* Required work
Pull out each line below that contains the word "height".

* Task inputs

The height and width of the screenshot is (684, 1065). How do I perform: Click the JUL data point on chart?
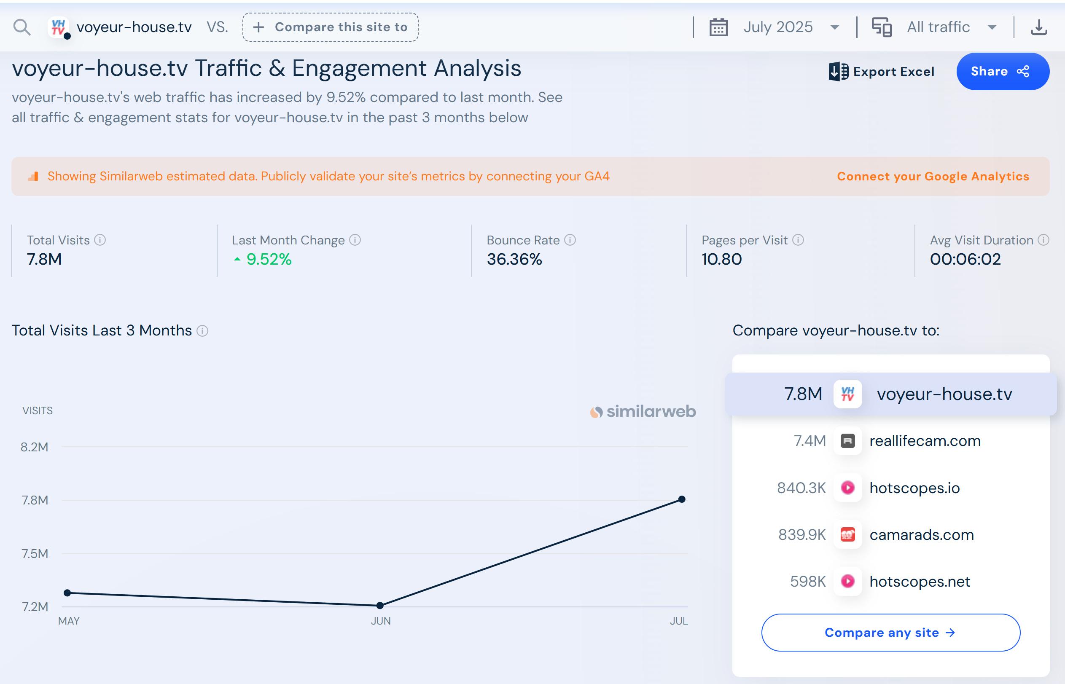click(682, 500)
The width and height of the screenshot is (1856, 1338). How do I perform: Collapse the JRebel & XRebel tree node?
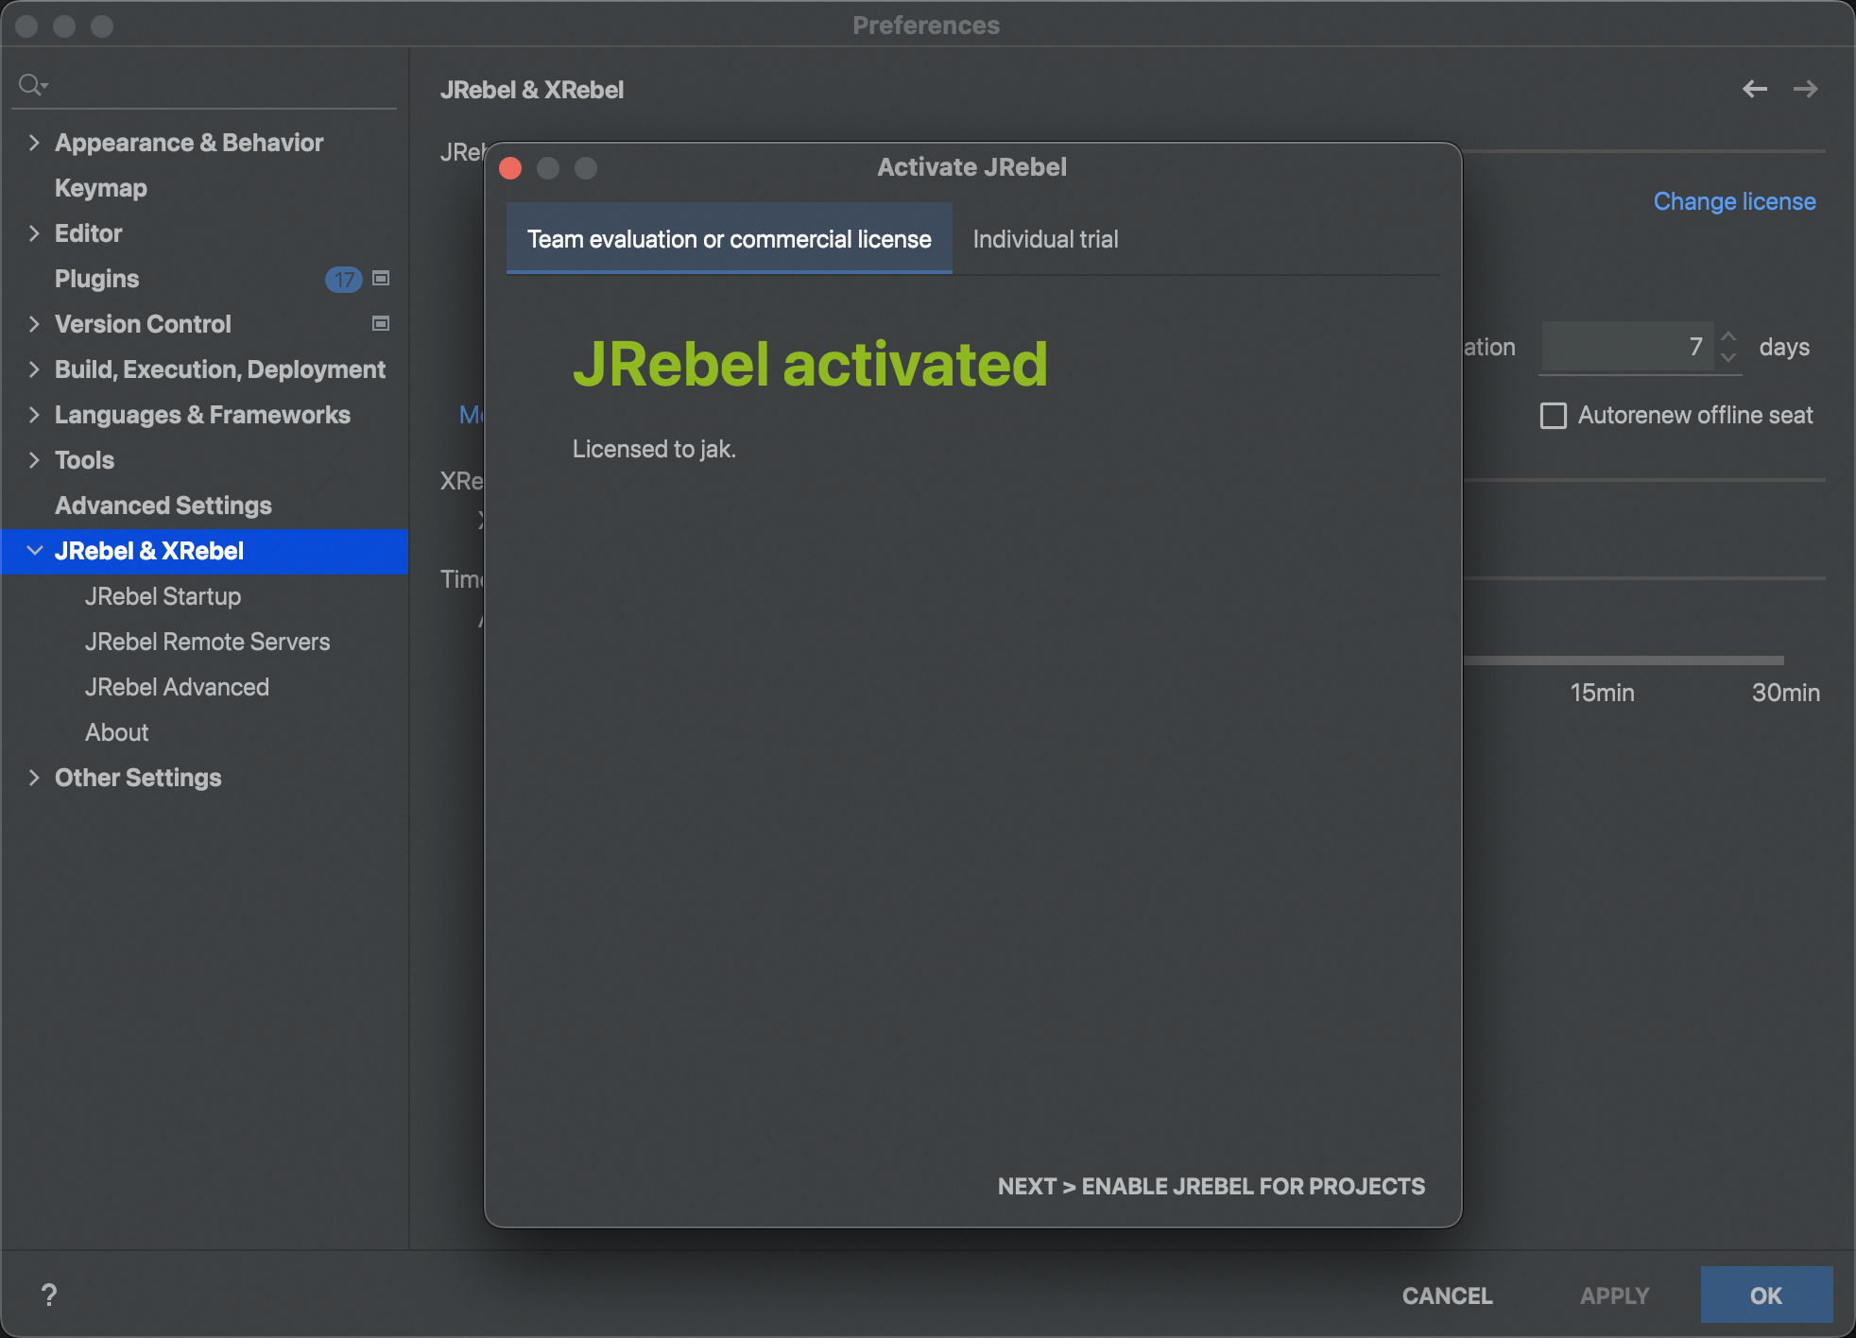pos(34,551)

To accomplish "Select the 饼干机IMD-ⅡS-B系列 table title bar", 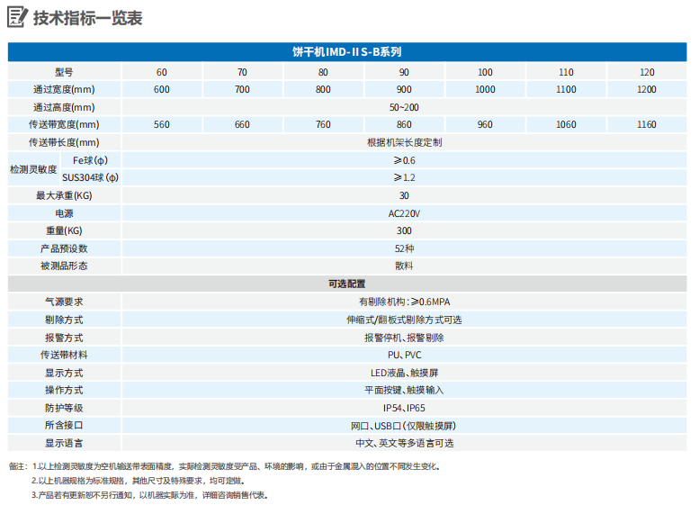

* Correct result
The height and width of the screenshot is (684, 1065). How do I perform: Click the JUL data point on chart?
The width and height of the screenshot is (1856, 1338). How do I perform: Collapse the JRebel & XRebel tree node?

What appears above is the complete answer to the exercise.